Set down exactly the lines in the records below that run from the line with "How do I perform: Click the" to the line with "Click heart icon", inclusive, and nothing more.
┏━━
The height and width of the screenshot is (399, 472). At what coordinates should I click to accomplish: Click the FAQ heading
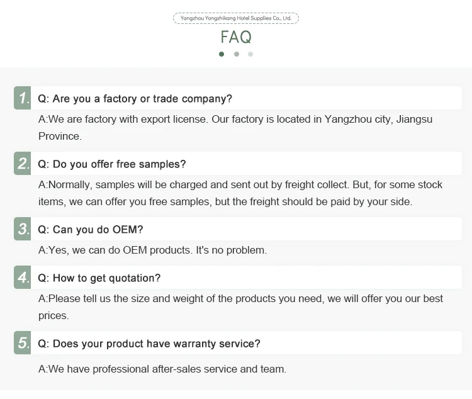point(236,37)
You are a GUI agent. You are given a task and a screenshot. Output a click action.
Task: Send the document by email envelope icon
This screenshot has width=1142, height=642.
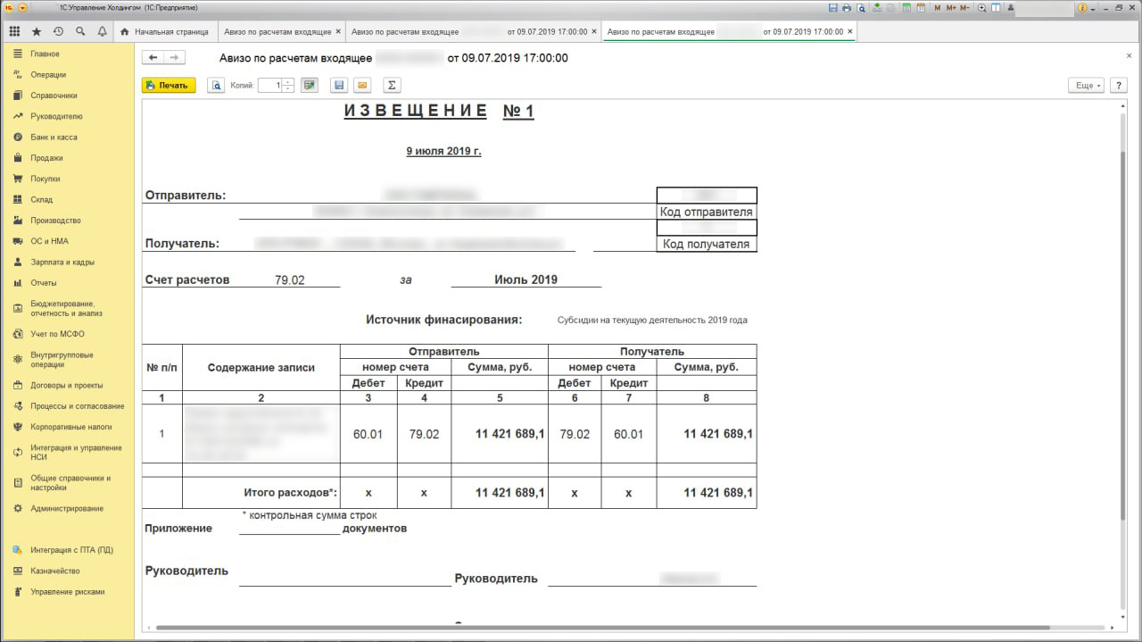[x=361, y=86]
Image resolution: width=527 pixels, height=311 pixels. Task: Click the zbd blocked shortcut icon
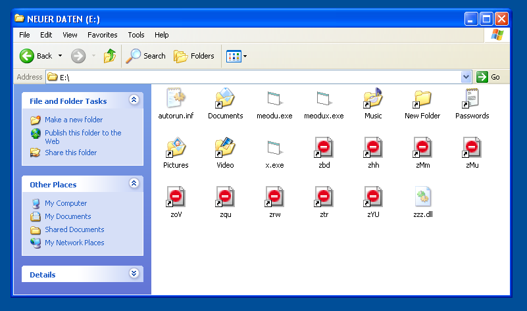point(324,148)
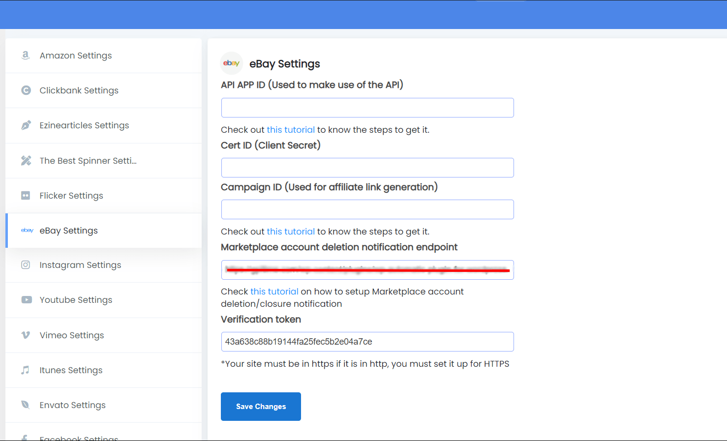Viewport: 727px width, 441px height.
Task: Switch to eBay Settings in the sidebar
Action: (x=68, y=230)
┗━━
┏━━
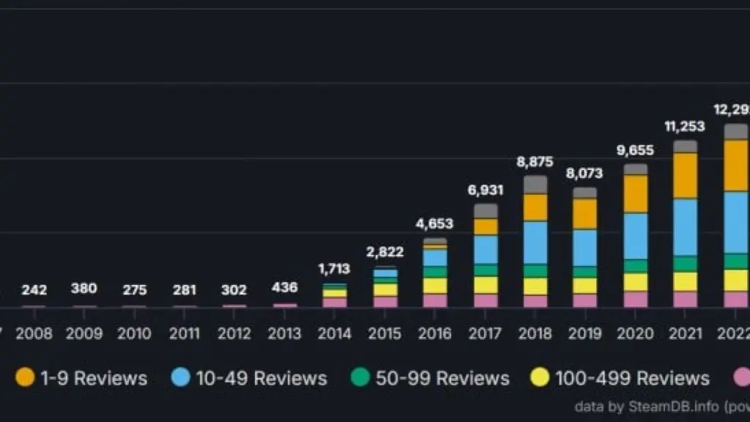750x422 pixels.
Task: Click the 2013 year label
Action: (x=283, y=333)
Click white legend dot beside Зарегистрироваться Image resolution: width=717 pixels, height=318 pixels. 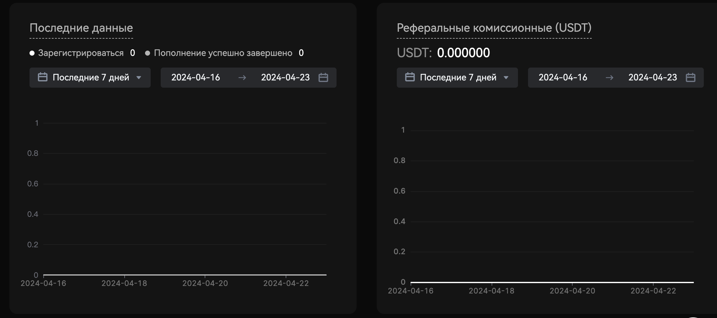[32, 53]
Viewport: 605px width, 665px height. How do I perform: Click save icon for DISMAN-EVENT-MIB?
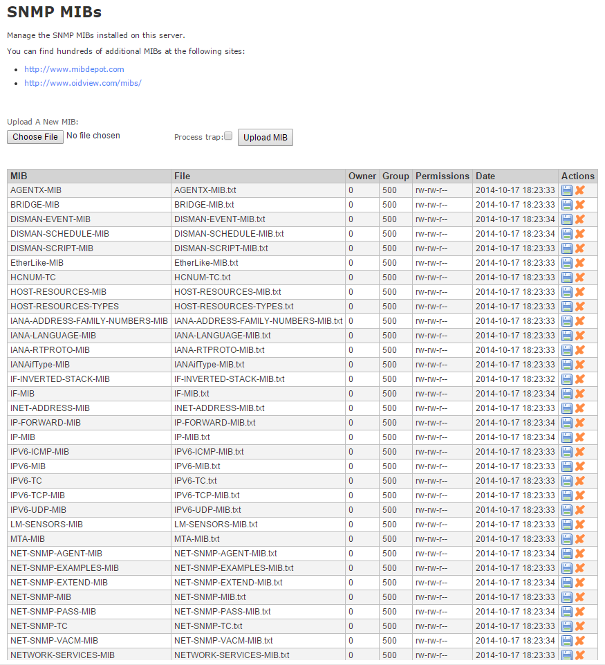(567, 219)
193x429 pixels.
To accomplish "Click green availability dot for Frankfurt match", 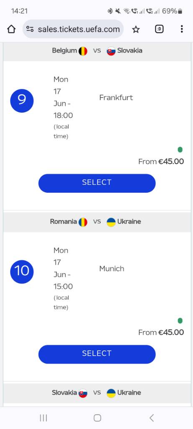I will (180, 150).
┗━━
┏━━
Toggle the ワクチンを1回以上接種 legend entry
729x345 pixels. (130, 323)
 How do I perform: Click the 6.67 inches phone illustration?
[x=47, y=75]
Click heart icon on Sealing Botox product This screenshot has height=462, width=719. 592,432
┗━━
Solution to the exercise:
 How do I perform: Click the 6.67 inches phone illustration?
[x=47, y=75]
Click heart icon on Sealing Botox product This screenshot has height=462, width=719. 592,432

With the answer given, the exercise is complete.